WHAT IS EXPECTED
Exactly retype the lines of the material from its first line to the line with "[Close] (684, 1176)", including both.

*** Block opens ***

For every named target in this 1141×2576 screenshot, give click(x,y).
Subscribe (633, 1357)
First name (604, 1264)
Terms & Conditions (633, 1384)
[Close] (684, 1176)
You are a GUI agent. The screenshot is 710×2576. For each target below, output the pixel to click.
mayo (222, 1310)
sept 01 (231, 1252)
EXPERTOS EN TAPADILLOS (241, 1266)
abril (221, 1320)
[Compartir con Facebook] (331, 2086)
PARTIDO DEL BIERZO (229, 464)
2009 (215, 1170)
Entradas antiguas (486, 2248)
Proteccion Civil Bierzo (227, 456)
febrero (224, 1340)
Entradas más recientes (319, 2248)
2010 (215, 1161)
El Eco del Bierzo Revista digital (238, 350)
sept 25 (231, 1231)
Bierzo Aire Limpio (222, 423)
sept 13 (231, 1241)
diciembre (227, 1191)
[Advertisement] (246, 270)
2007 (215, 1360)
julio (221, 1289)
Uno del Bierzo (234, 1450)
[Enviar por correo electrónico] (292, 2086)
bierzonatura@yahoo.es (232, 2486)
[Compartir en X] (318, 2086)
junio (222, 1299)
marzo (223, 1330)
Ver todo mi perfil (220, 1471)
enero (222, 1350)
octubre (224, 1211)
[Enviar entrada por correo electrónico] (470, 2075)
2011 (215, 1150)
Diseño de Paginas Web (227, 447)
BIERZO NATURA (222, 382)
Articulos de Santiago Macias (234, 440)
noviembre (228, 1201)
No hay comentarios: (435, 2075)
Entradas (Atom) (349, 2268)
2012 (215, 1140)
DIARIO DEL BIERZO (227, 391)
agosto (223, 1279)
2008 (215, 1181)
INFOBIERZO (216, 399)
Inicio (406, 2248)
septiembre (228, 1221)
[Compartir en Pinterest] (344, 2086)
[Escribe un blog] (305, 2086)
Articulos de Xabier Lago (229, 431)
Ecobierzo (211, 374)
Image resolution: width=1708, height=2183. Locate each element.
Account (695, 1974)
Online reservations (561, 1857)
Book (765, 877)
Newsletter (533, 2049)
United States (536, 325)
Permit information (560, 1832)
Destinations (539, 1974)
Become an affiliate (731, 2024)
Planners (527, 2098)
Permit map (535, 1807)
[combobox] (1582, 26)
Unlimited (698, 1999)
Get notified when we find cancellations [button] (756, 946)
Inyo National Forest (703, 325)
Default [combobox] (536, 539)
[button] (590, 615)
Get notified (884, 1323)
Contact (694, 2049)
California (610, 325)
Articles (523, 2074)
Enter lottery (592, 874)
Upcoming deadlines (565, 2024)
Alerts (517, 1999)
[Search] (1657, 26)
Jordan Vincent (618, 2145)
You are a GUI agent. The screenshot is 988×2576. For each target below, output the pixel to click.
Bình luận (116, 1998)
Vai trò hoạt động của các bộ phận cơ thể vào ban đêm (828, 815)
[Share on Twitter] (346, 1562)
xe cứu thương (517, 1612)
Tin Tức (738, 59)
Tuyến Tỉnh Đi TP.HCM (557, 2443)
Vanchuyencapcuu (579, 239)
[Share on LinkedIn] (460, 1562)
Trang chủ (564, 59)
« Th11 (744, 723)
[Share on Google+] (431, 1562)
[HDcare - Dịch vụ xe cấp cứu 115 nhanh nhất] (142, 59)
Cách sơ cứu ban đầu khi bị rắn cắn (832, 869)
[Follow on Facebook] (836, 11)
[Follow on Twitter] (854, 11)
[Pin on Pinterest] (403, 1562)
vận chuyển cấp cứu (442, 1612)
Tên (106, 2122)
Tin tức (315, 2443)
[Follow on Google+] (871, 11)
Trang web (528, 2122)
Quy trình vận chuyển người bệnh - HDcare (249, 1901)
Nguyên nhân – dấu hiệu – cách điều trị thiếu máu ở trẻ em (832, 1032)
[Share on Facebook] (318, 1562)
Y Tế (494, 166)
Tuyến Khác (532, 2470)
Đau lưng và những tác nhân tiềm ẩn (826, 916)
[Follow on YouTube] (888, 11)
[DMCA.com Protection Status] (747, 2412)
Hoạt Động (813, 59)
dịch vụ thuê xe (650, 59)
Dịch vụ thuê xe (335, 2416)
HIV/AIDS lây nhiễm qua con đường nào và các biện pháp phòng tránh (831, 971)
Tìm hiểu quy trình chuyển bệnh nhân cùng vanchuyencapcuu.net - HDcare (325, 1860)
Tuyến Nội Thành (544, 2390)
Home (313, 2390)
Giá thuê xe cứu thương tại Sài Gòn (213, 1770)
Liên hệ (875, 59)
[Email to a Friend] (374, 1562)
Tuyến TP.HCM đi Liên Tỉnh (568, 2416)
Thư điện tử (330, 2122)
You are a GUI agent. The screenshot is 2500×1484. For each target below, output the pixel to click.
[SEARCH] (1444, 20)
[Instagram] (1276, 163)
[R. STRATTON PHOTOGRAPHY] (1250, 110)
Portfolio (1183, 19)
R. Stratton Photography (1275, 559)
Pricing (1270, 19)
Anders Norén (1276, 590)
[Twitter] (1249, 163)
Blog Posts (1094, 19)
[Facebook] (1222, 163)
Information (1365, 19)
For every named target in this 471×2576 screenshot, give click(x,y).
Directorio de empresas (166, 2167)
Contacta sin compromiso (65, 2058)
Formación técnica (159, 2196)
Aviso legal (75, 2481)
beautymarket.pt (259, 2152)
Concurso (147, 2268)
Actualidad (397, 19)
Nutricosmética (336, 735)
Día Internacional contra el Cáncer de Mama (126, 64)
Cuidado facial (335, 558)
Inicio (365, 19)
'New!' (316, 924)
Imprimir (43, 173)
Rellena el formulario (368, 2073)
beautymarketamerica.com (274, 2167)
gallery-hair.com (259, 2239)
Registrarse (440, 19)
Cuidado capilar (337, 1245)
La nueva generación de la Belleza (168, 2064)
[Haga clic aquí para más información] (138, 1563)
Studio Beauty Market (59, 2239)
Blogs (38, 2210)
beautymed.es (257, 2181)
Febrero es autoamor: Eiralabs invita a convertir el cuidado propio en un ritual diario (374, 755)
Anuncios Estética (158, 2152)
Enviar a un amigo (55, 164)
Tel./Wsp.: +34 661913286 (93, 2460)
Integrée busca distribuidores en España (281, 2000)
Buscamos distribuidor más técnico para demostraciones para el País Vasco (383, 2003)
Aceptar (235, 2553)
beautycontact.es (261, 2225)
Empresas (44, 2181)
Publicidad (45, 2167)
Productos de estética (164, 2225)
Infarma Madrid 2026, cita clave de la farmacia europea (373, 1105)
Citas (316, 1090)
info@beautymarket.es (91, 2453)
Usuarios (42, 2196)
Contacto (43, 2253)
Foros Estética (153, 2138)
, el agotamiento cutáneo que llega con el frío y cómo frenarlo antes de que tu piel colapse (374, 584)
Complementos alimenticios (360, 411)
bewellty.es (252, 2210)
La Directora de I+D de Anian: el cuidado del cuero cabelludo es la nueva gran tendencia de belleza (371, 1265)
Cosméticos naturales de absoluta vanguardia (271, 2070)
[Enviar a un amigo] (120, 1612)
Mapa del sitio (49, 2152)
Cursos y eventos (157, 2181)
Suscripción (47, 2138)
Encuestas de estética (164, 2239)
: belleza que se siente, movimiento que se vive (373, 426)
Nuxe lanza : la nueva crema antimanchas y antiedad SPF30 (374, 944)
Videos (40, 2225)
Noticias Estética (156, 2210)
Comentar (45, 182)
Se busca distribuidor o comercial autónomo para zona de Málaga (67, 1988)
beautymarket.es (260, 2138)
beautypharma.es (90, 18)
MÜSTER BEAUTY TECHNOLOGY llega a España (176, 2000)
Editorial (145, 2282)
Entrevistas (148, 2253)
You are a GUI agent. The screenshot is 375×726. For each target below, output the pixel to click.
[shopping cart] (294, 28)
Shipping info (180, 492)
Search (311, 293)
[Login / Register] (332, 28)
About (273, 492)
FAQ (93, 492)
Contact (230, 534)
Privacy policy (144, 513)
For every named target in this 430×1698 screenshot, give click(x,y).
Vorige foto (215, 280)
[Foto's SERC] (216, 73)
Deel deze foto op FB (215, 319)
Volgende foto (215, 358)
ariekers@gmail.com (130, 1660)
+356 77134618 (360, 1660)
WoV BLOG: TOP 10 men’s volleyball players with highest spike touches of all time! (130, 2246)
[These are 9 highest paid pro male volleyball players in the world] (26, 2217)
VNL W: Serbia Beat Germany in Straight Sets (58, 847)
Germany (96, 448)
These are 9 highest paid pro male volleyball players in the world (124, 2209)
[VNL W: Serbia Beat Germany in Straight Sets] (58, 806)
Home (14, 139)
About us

*** Block closes ***

EXPECTED ANSWER
For every named target in this 1141×2576 screenshot, give click(x,y).
Subscribe (633, 1357)
First name (604, 1264)
Terms & Conditions (633, 1384)
[Close] (684, 1176)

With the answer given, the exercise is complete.